Our accepted/existing workflows are still largely broken, but I know that they can be fixed by continuing to augment human creativity with software that can help automate the less creative parts, which computers are far better and faster at handling for us.
I really believe that this hybrid approach is the key to bringing the distance between design and production closer to zero.
All of the Figma plugins that we've released so far tend to contain this approach to varying extents at their core — allow human creativity flourish, then use computer automation to take that work and export/convert/generate it into something that a human either simply couldn't do themselves, or would need to waste hours/days/weeks of time doing it manually.
Adam Shrugged
As we leave 2020 behind and remain hyper focused on building our definite optimistic view of the future in 2021 (and beyond), I know that the problems we're interested in trying to solve are only going to become more challenging over time.
We have always been explicitly focused on choosing important problems to solve that very few other people are working on. If we do this correctly, then by definition, we must forge our own path and figure out things our own way. While this is exciting, there will inevitably be many more moments where the technical path ahead is covered in fog and it seems like there's no end in sight. This was certainly the case with our "Convertify" plugin, which as I wrote after it launched, felt like "a thousand mini mountains that you need to climb and then go back to basecamp and do it again".

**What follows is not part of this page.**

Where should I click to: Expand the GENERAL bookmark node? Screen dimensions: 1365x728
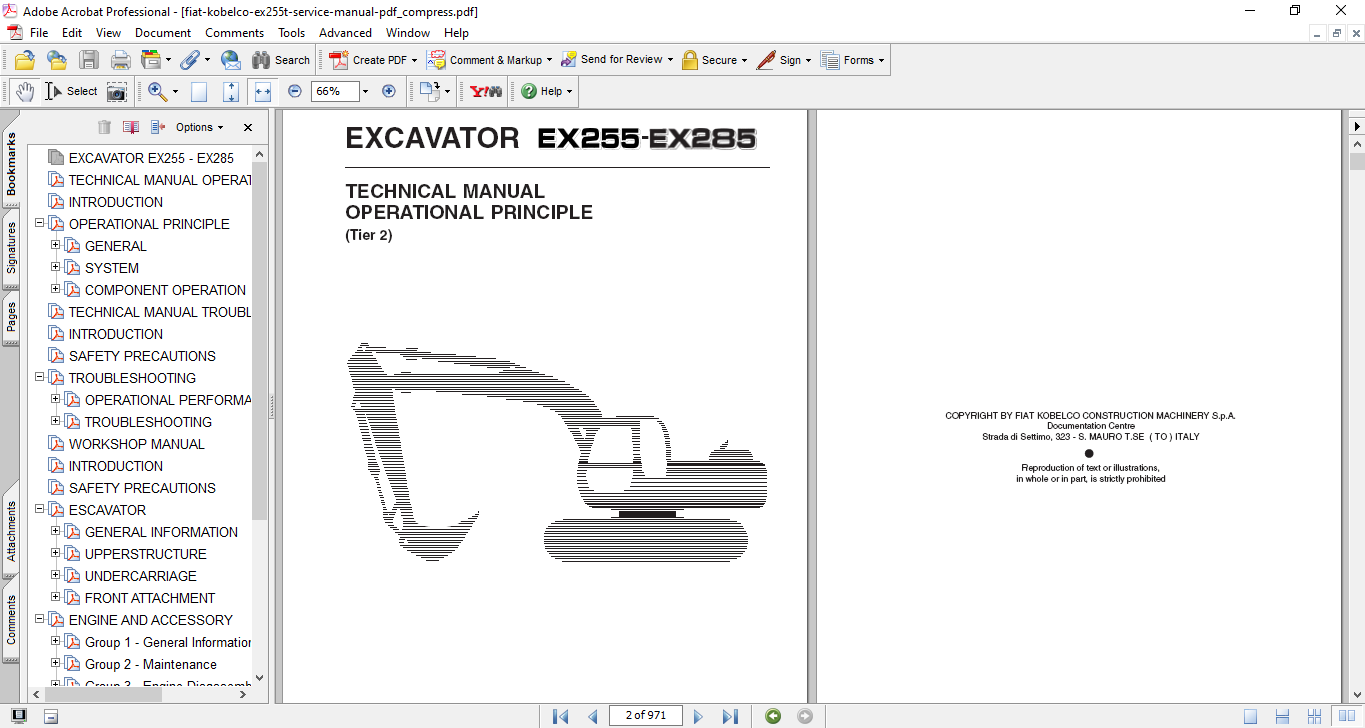pos(56,246)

However, giving up was never an option, and we were able to figure out each problem we faced along the way; continuing showing up day after day, no matter what.

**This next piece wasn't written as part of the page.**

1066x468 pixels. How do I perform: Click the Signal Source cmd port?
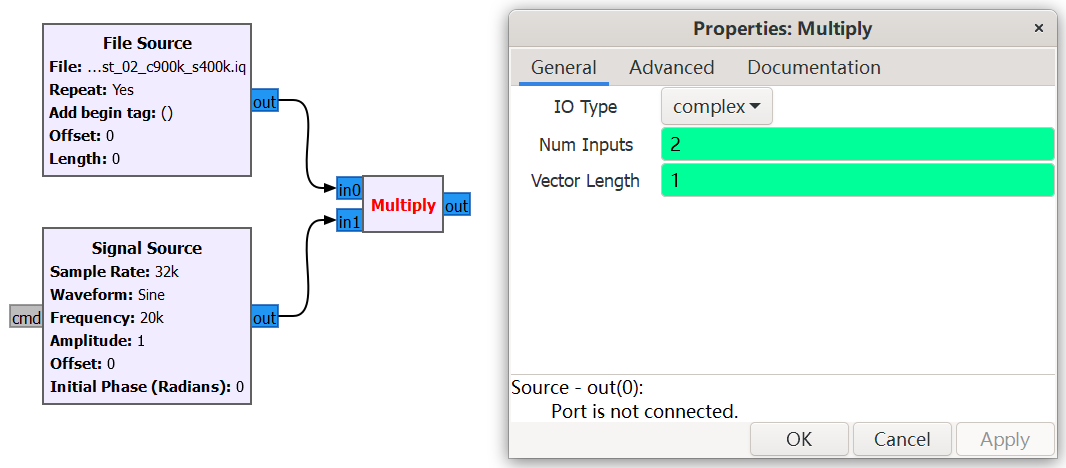tap(26, 318)
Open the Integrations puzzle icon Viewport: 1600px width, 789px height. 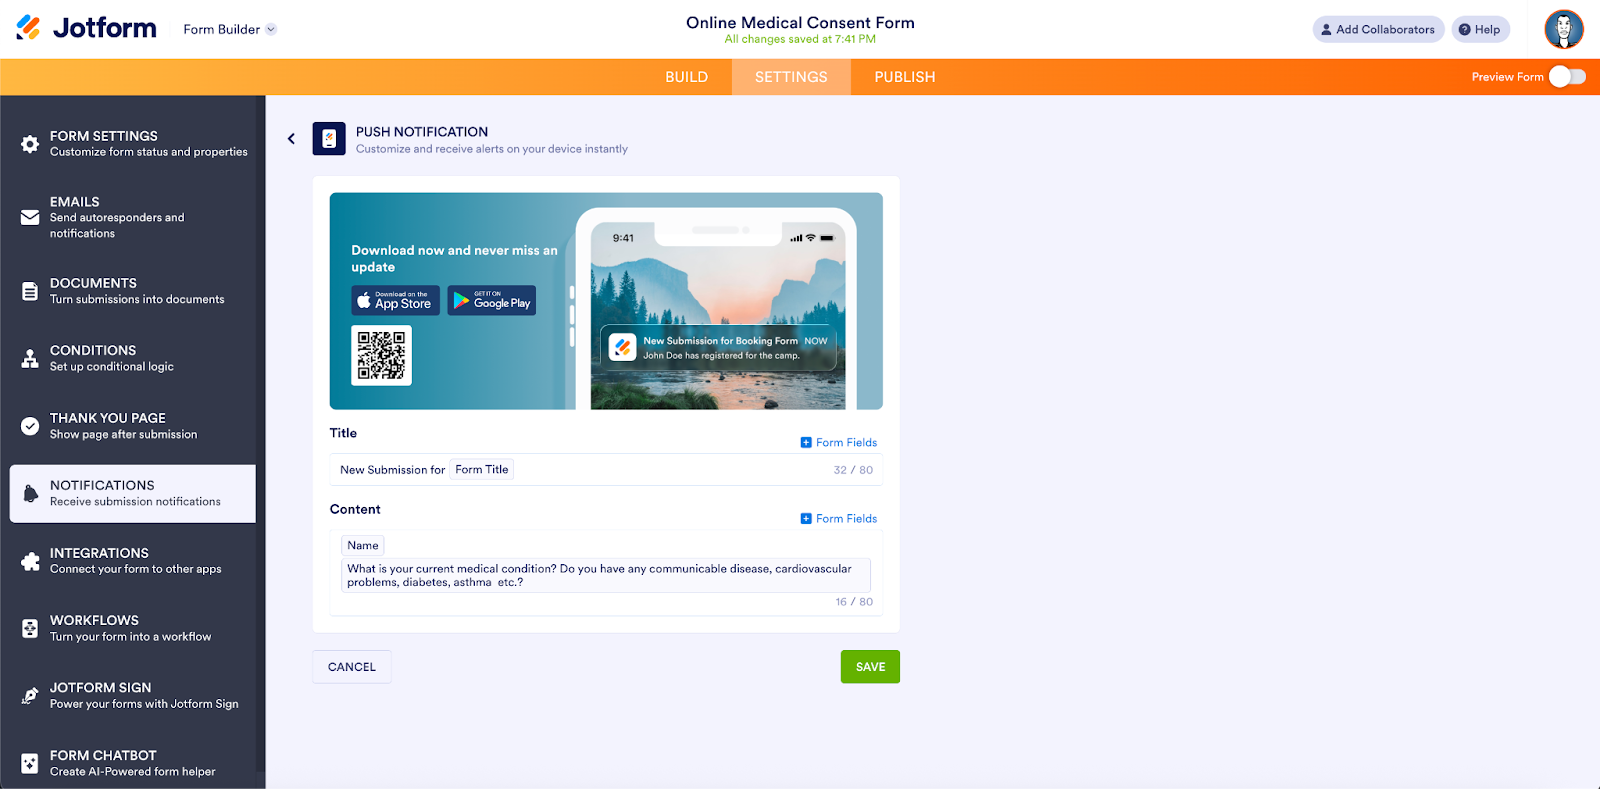point(30,561)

Knowing this, I'm reminded of a quote from Atlas Shrugged, which I think is a perfect one to always keep firmly in mind as we enter the second year of working on Figmatic and remain focused on our mission.
“Do not let your fire go out, spark by irreplaceable spark in the hopeless swamps of the not-quite, the not-yet, and the not-at-all. Do not let the hero in your soul perish in lonely frustration for the life you deserved and have never been able to reach. The world you desire can be won. It exists... it is real... it is possible... it's yours.”
— Ayn Rand, Atlas Shrugged
We won't be saving anything for the swim back.